New York Times: Hillary Clinton’s Lack of Disclosure an ‘Inexcusable Violation’

AFP Photo
AFP Photo

In a piece which devastates the Clinton campaign’s efforts to dismiss questions about her family’s foundation, the New York Times’ editorial board calls Hillary’s failure to disclose large donations, despite an agreement with White House to do so, an “inexcusable violation of her pledge.”

The Times emphasizes that “nothing illegal has been alleged,” but then highlights the blockbuster reporting done by its own Jo Becker and Mike McIntire. Their story, and an earlier one published in 2008, raised questions about the Clintons and their foundation’s connections to a mining company called Uranium One. The company is now owned by the Russian nuclear corporation Rosatom but got its start after the company’s founder and former President Bill Clinton flew to Kazakhstan a decade ago.

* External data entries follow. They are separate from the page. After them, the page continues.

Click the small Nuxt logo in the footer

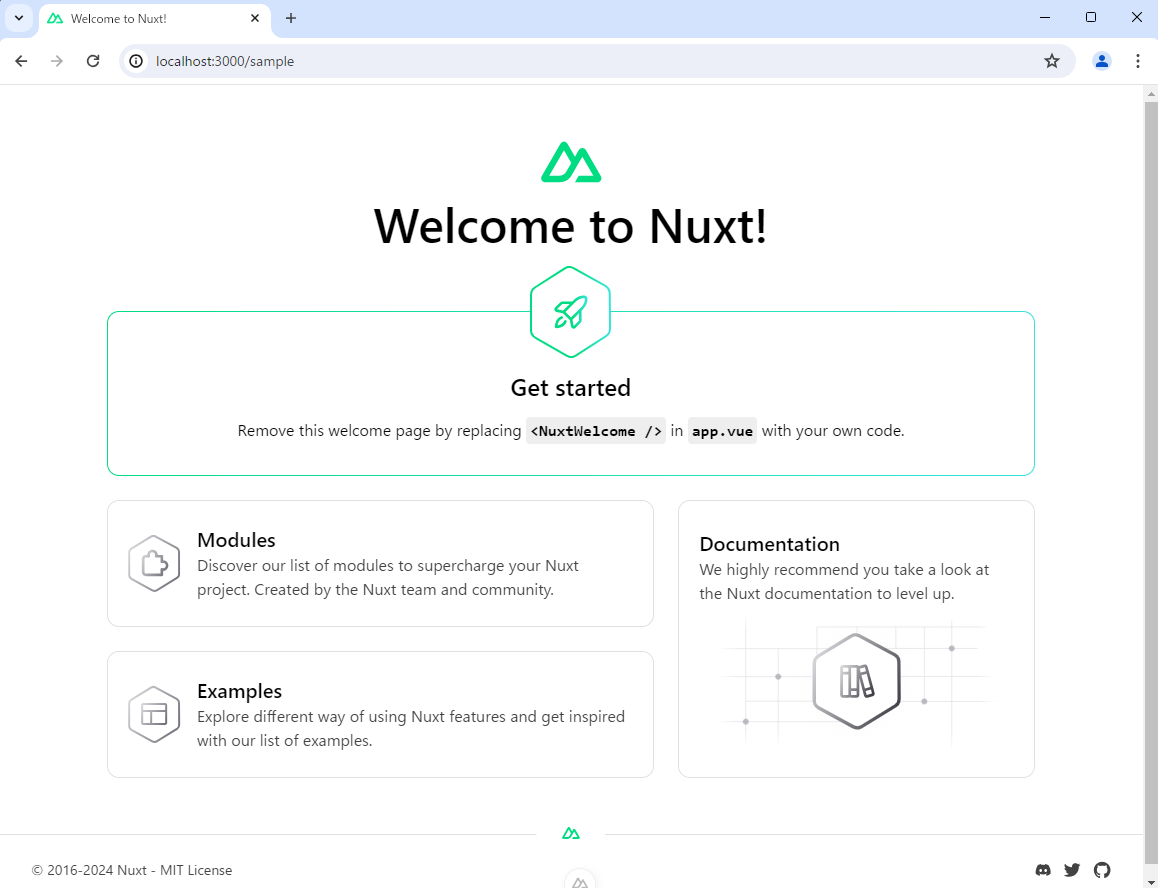(x=570, y=833)
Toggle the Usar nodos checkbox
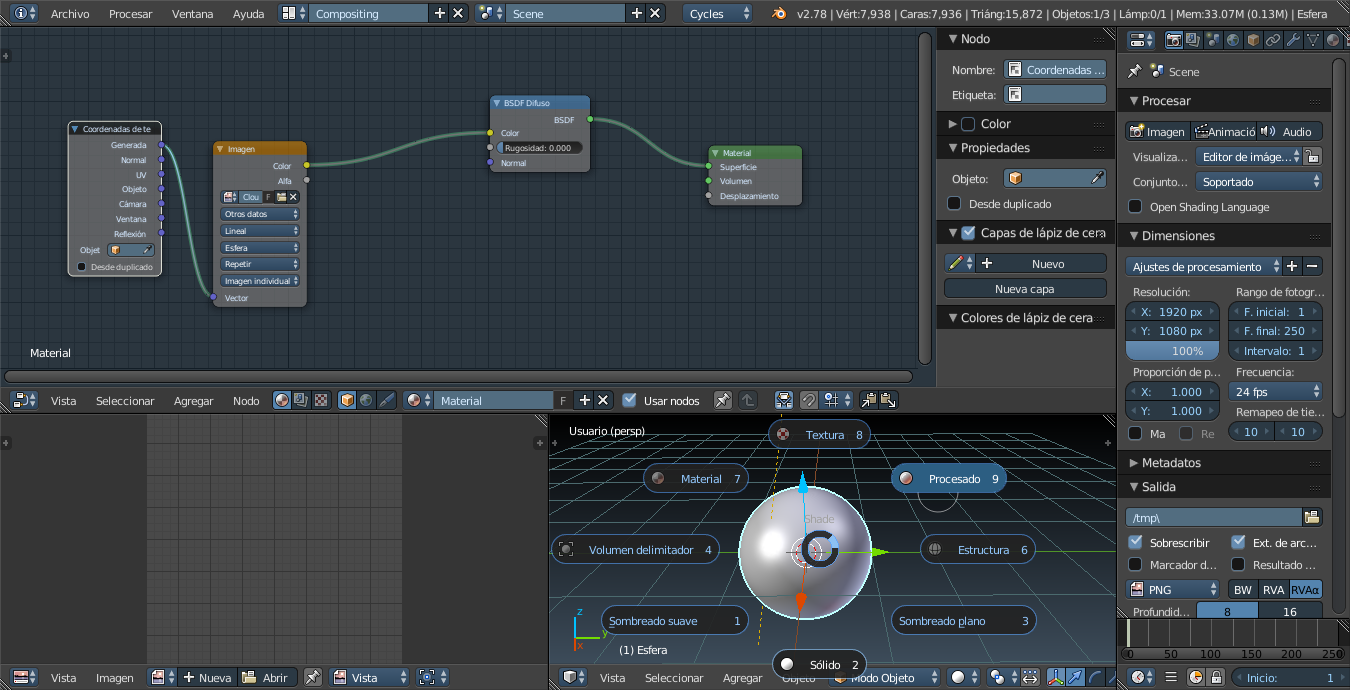 pyautogui.click(x=629, y=400)
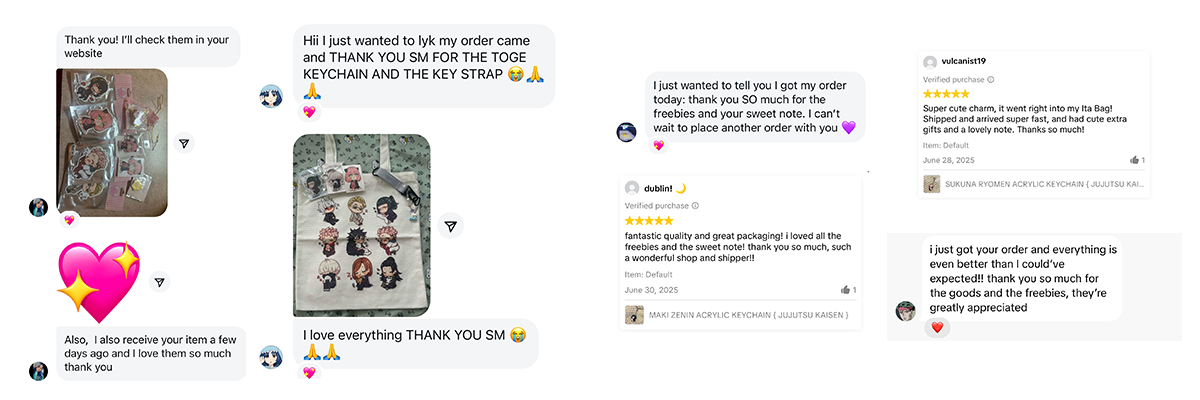Open the SUKUNA RYOMEN ACRYLIC KEYCHAIN listing link

tap(1042, 184)
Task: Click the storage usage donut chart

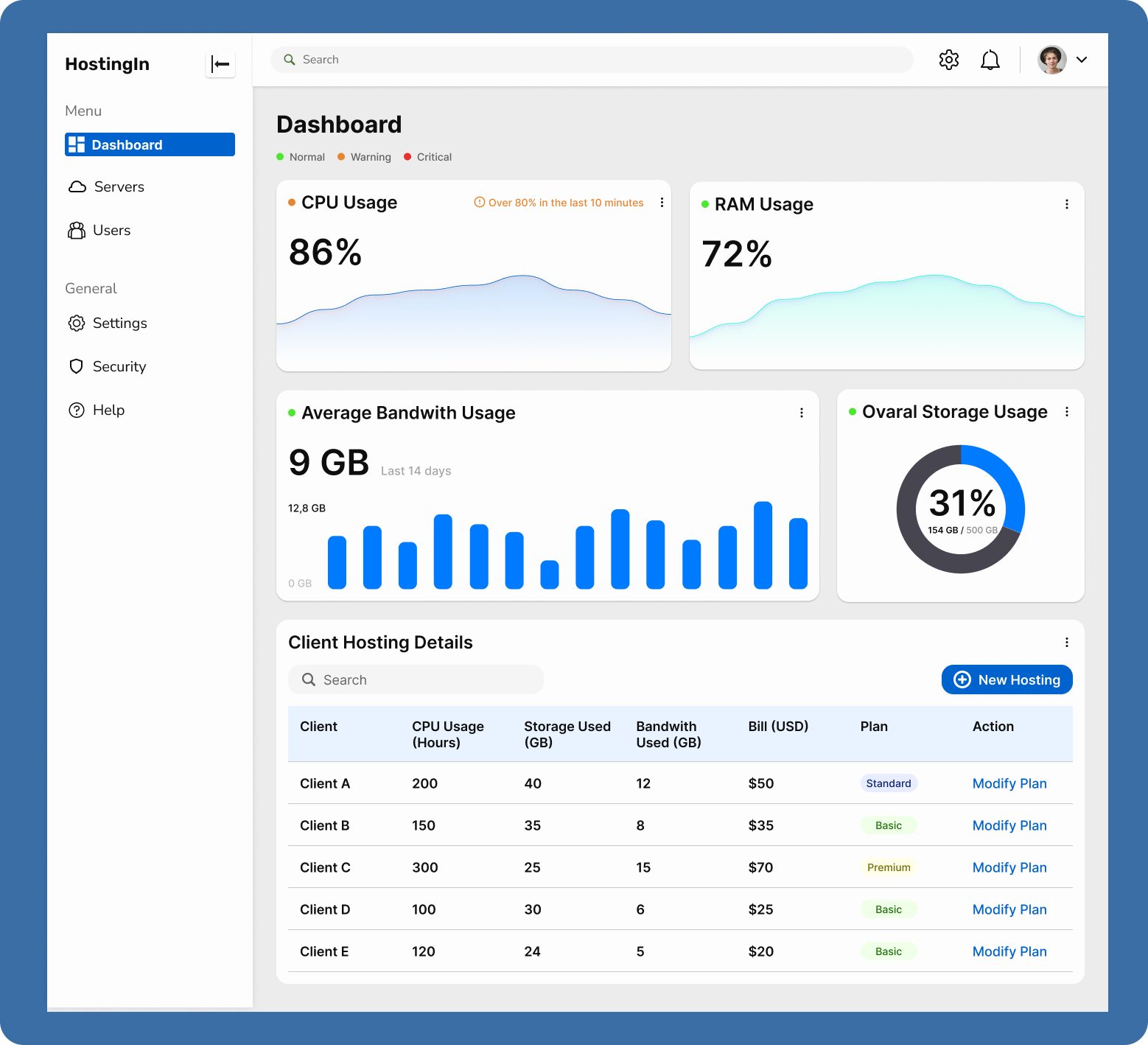Action: 959,508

One of the major revelations from yesterday’s piece was the donation of $2.35 million to the Clinton Foundation from Uranium One’s Chairman Ian Telfer, even as the company needed the State Department’s approval for a sale to the Russian nuclear agency Rosatom. As the Times’ editorial board notes, those donations did not appear in her foundation’s records, “even though Mrs. Clinton had signed an agreement with the Obama administration requiring the foundation to disclose all donors as a condition of her becoming secretary of state.”

The Times calls this failure of disclosure, which was only uncovered by reporters digging through Canadian tax records, “an inexcusable violation of her pledge.”

Yesterday Politico’s Dylan Byers cited a piece by progressive writer Jonathan Chait as the moment when the Clinton campaign’s attempts to dismiss questions about her family foundation as partisan went “dead in the water.” If Chait’s piece was the the campaign going dead in the water, the NY Times’ piece is more like a wrecking ball dropped on the deck. The Times puts the onus for answering outstanding questions about apparent conflicts of interest on Hillary herself, concluding, “this problem is not going away.”